Ainsi, le dispositif d’aide aux employeurs d’apprentis reposera désormais sur trois étages complémentaires :

 

  1. une exonération de cotisations sociales pour tous les employeurs ;
  2. un crédit d’impôt davantage ciblé ;
  3. une aide directe pour l’embauche de tous les apprentis dans les entreprises de moins de 10 salariés.

 

Ce soutien à l’apprentissage prend sa place dans une politique d’ensemble en faveur de l’emploi, notamment des jeunes, qui bénéficie de moyens renforcés pour atteindre l’objectif d’inversion durable de la courbe du chômage.

 

Satisfaction des uns

 

L’Association des Régions de France se félicite de la décision du gouvernement de maintenir l’aide aux employeurs d’apprentis pour les très petites entreprises (TPE) de moins de 10 salariés.

 

Cette décision répond à la demande des Régions d’épargner les TPE, qui touchent aujourd’hui plus de 60% du montant de cette aide indispensable pour le développement de l’apprentissage dans notre pays.

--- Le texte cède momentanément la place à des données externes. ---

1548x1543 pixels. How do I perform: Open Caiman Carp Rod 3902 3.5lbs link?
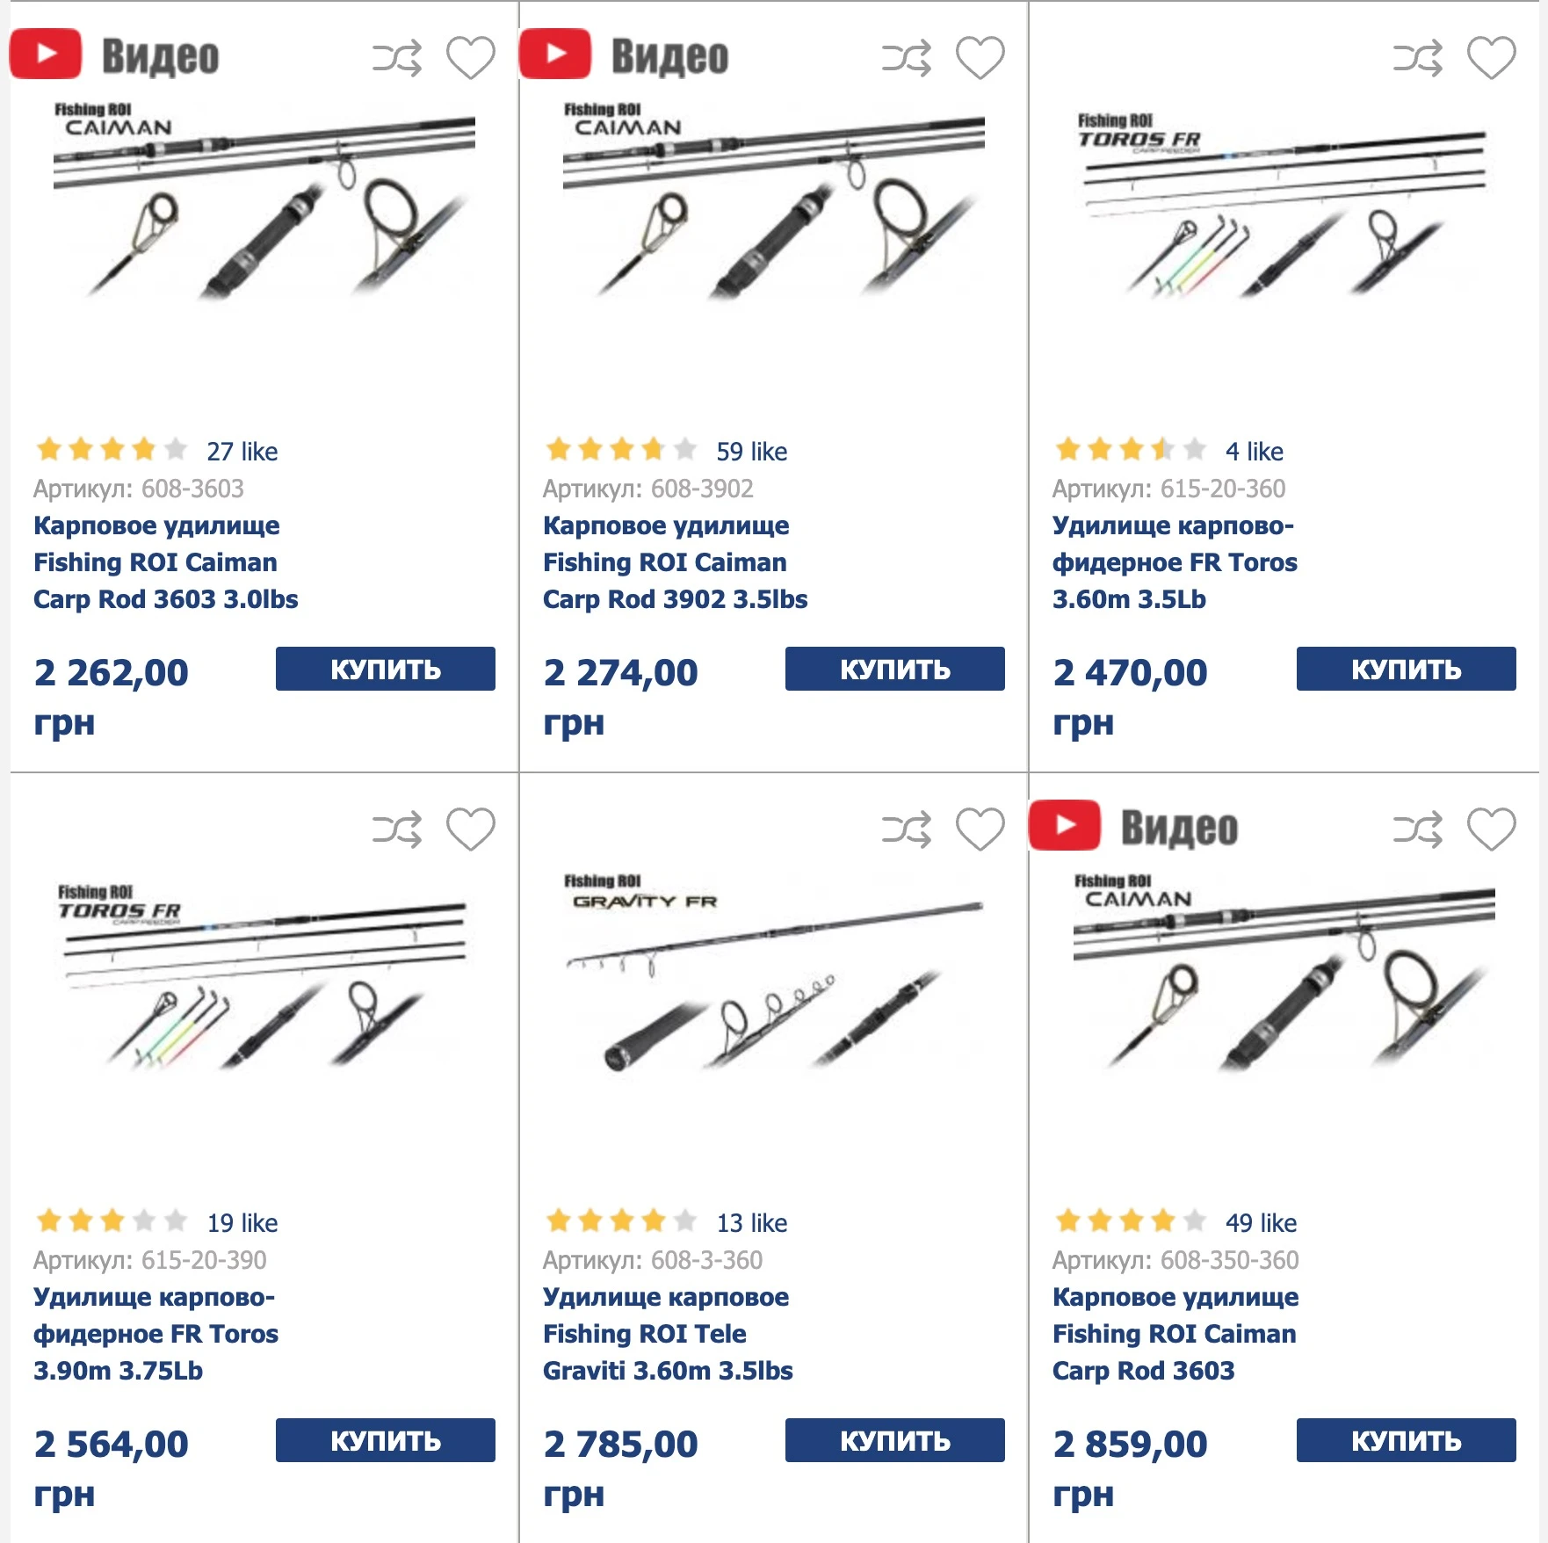674,562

Les Régions se sont mobilisées pour maintenir cette incitation au profit des TPE et singulièrement du monde de l’artisanat.
 

Les Régions continuent à travailler avec le gouvernement sur les modalités précises du dispositif qui remplacera l’indemnité compensatrice forfaitaire, son mode de financement et les mesures transitoires pour les contrats en cours.

 

Mécontentement des autres

 

« Cette initiative intervient au moment où les effectifs en apprentissage diminuent fortement dans les entreprises du Bâtiment qui accueillent aujourd’hui à elles seules plus de 20 % des apprentis sur l’ensemble du territoire, déplore la FFB. Elle s’inscrit en contradiction avec le discours politique du gouvernement en faveur du développement de l’alternance et de la mobilisation sur l’emploi des jeunes ».